▶ [Exercise instructions]:
(a) The Barcelona travel account below says each face of the cathedral looks very different. Using the text's own reason, explain why in one to three sentences.
(b) List every place in Barcelona that the travel account below says was visited on the second day.

▶ [Excerpted passage]:
*** Block opens ***
Our second day in Barcelona we spent in the newer part of town, soaking up the art scene. We started at the Picasso museum where I learned that Picasso actually had real talent as an artist and could draw and paint the most beautiful pictures -he did so as a young artist- but simply chose not to later in life because he wanted to be his own man or whatever. All this time I just thought he drew ugly things because he was talentless. Also I learned that all the cruddy art he painted during his famous phases (the ugly art stuff with weird faces) started with him looking at a famous masterpiece and screwing around with it to mess with people- moving the eyes and nose around, distorting the shapes, etc. They show you his paintings superimposed on the original masterpiece he was toying with and you can see his method. Interesting, very interesting. After dabbling in Picasso we moved onto Gaudi. Now this man, he was a genius and a visionary. We toured Casa Mila (an apartment building he designed) and the Sagrida Familia Cathedral (also his work). The Sagrida Familia was started in 1882 and is scheduled for completion in 2026. Each side of the cathedral represents a different story in Christian history (for example the side completed first represents the nativity). Since the building, like many famous cathedrals, has taken so long, multiple architects and artists have been involved in the work and as such the architecture of each face of the building is very different with regard to visual features and artistic style. There’s to be a grand worship service when the work is finally finished and I’ve got it in mind to attend. Words cannot begin to describe how beautiful the cathedral is; unfortunately we took most of our pictures on this trip with hubby’s phone which was subsequently stolen on a weekend trip in NY before we had a chance to download the pictures from the camera. Boo. But pictures from our camera could hardly do justice anyway compared to standing before the building in person. This is why it’s important to travel and to see things with your own eyes that you’ll never forget. Also of note from this second day of sightseeing was our lunch spot: La Pepita. Just a fabulous cozy little sandwich shop with a specialty gin menu and exquisite fresh side dishes such as roasted spring onions in romanesco sauce. If you’re dining in Barcelona, make it a point to stop at La Pepita for lunch.
*** Block closes ***
▶ [Data extracts]:
*** Block opens ***
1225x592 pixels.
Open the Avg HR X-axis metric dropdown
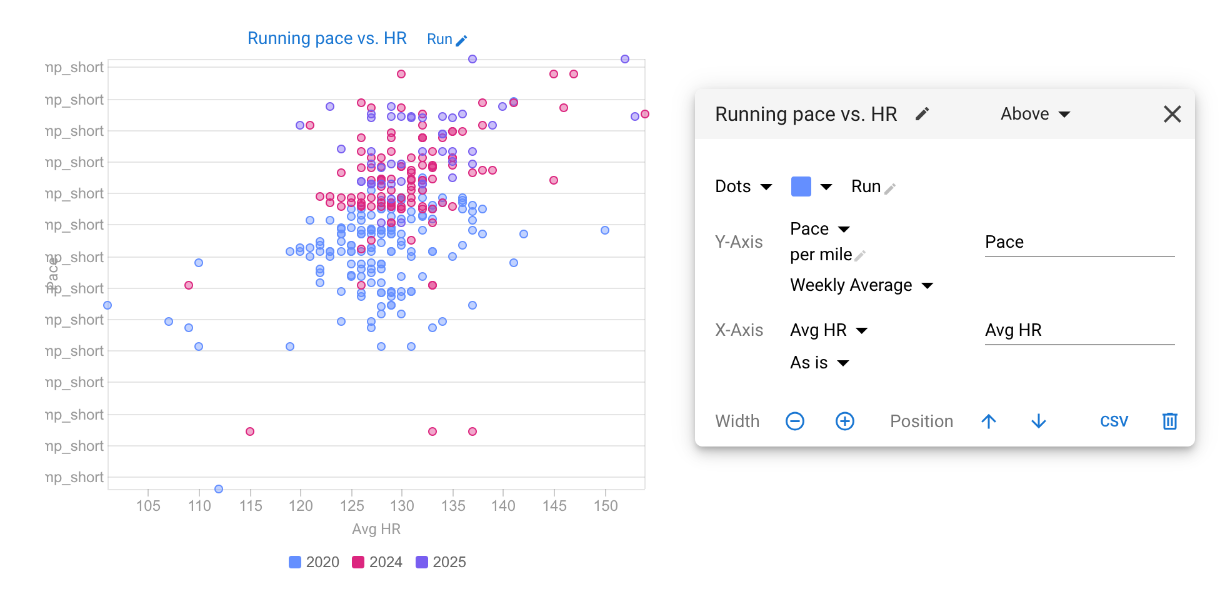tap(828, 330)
*** Block closes ***
*** Block opens ***
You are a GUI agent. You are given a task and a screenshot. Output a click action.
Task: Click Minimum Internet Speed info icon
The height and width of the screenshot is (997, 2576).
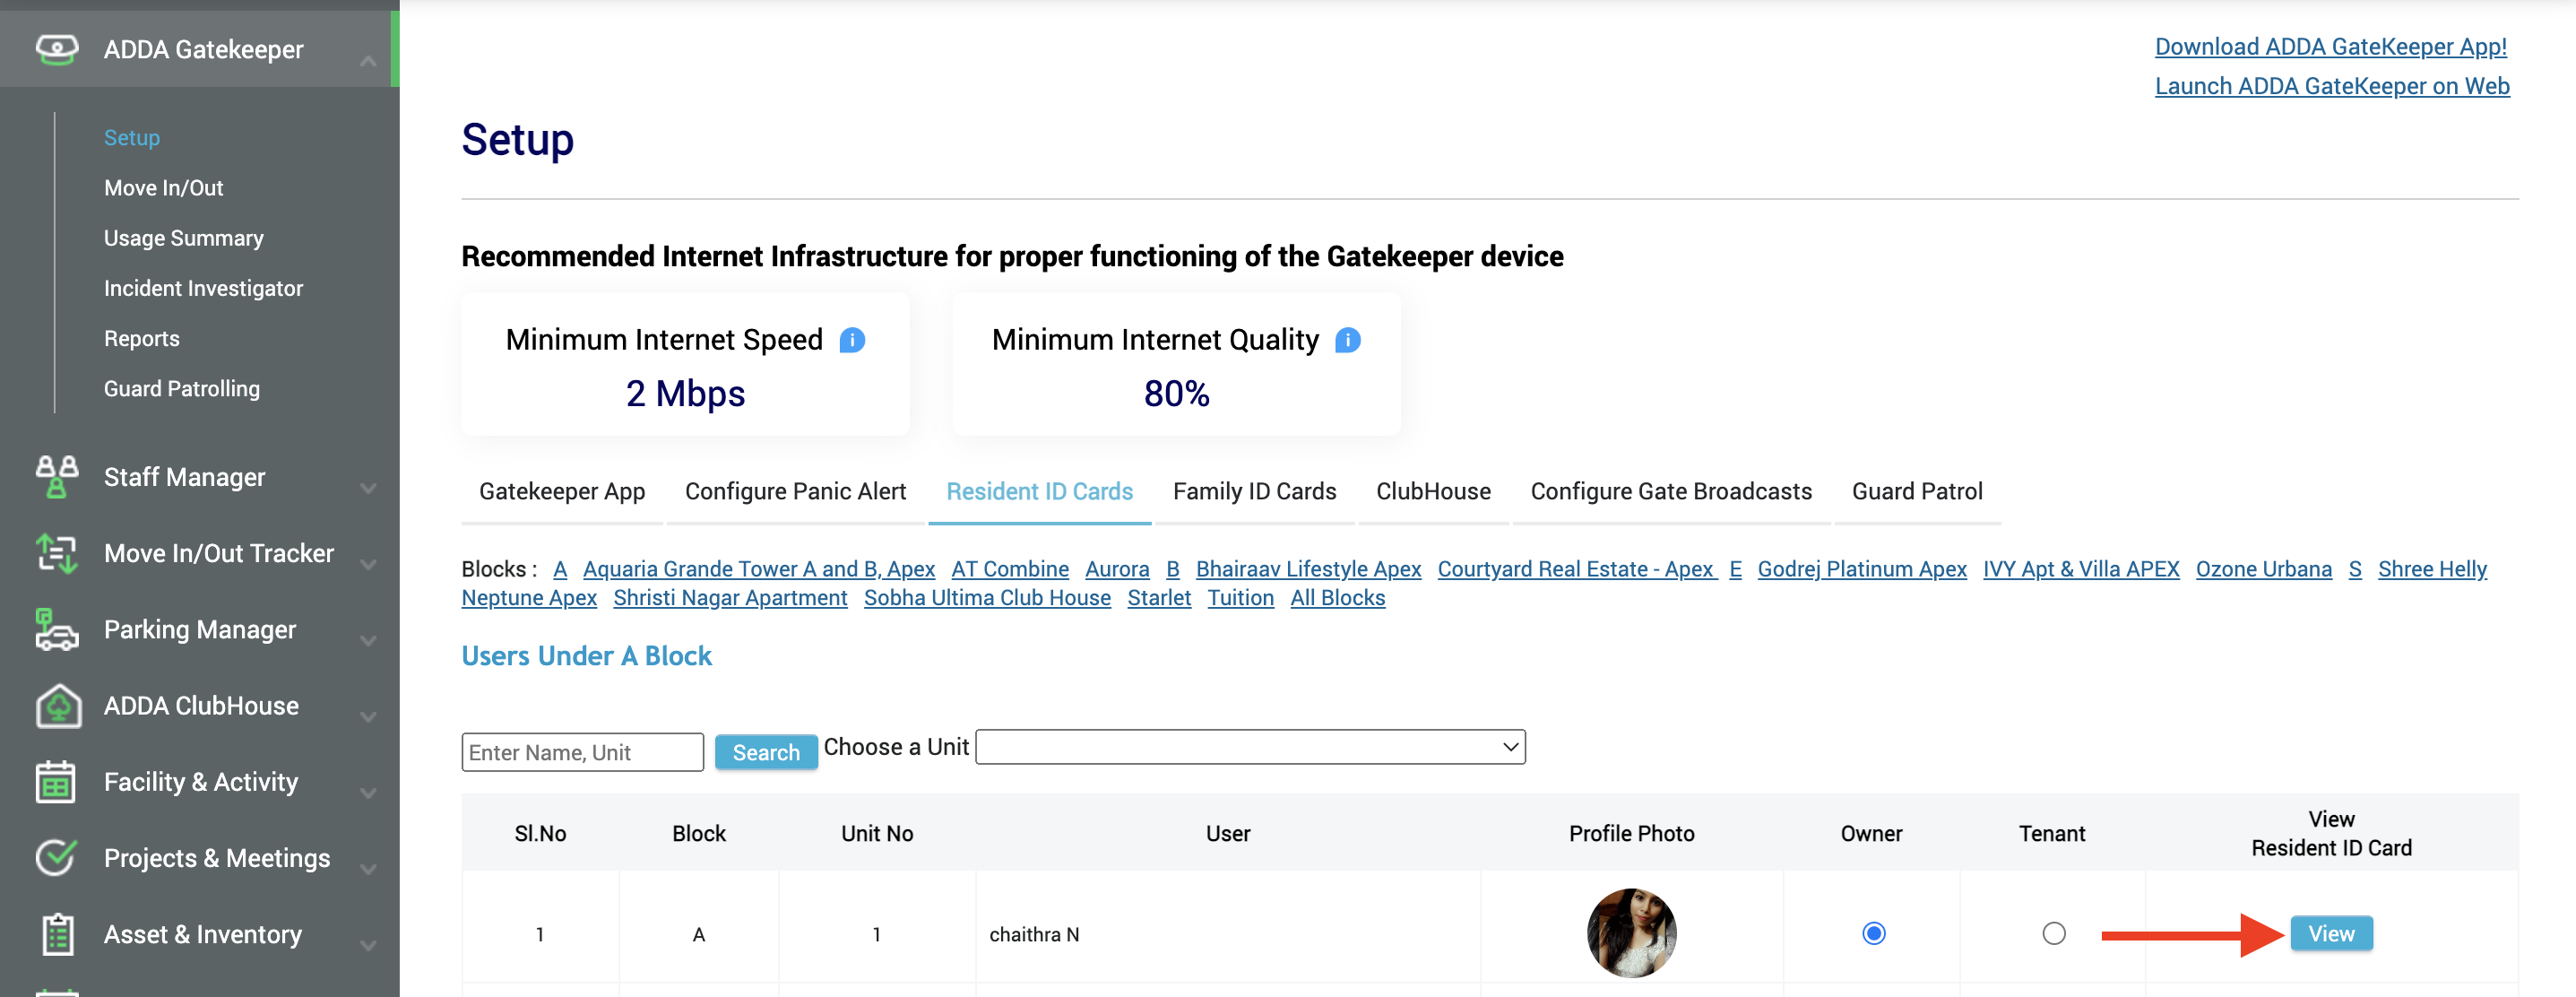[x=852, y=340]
*** Block closes ***
*** Block opens ***
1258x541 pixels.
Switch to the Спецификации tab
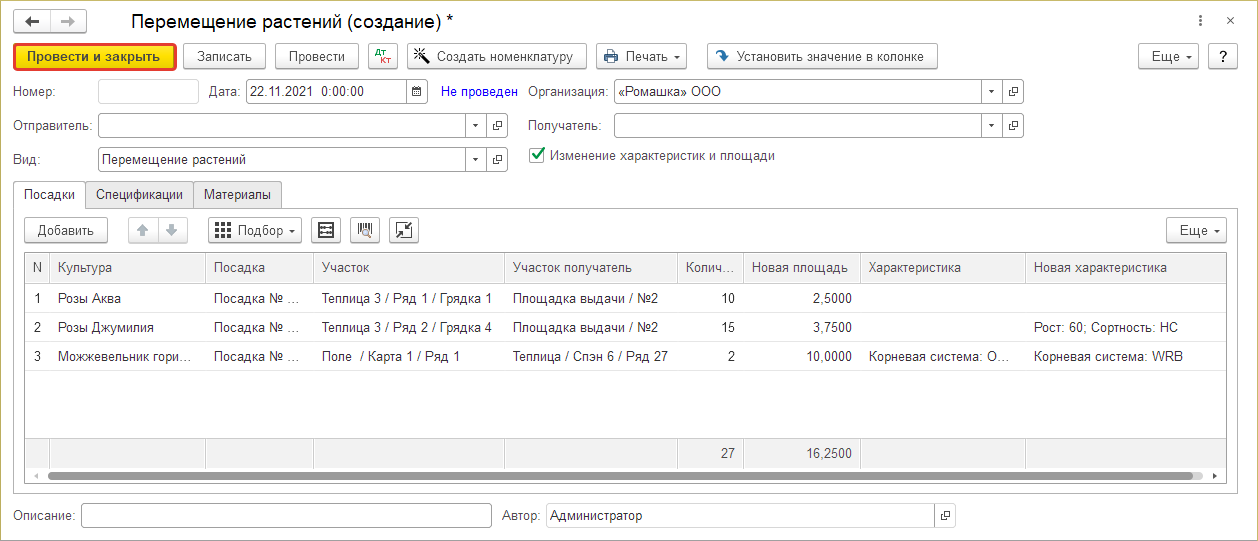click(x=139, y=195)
*** Block closes ***
▶ [Answers to this exercise]:
(a) The cathedral has taken so long to build that several architects and artists have worked on it. Because of that, each face of the building differs in its visual features and artistic style.

(b)
- the Picasso museum
- Casa Mila
- the Sagrida Familia Cathedral
- La Pepita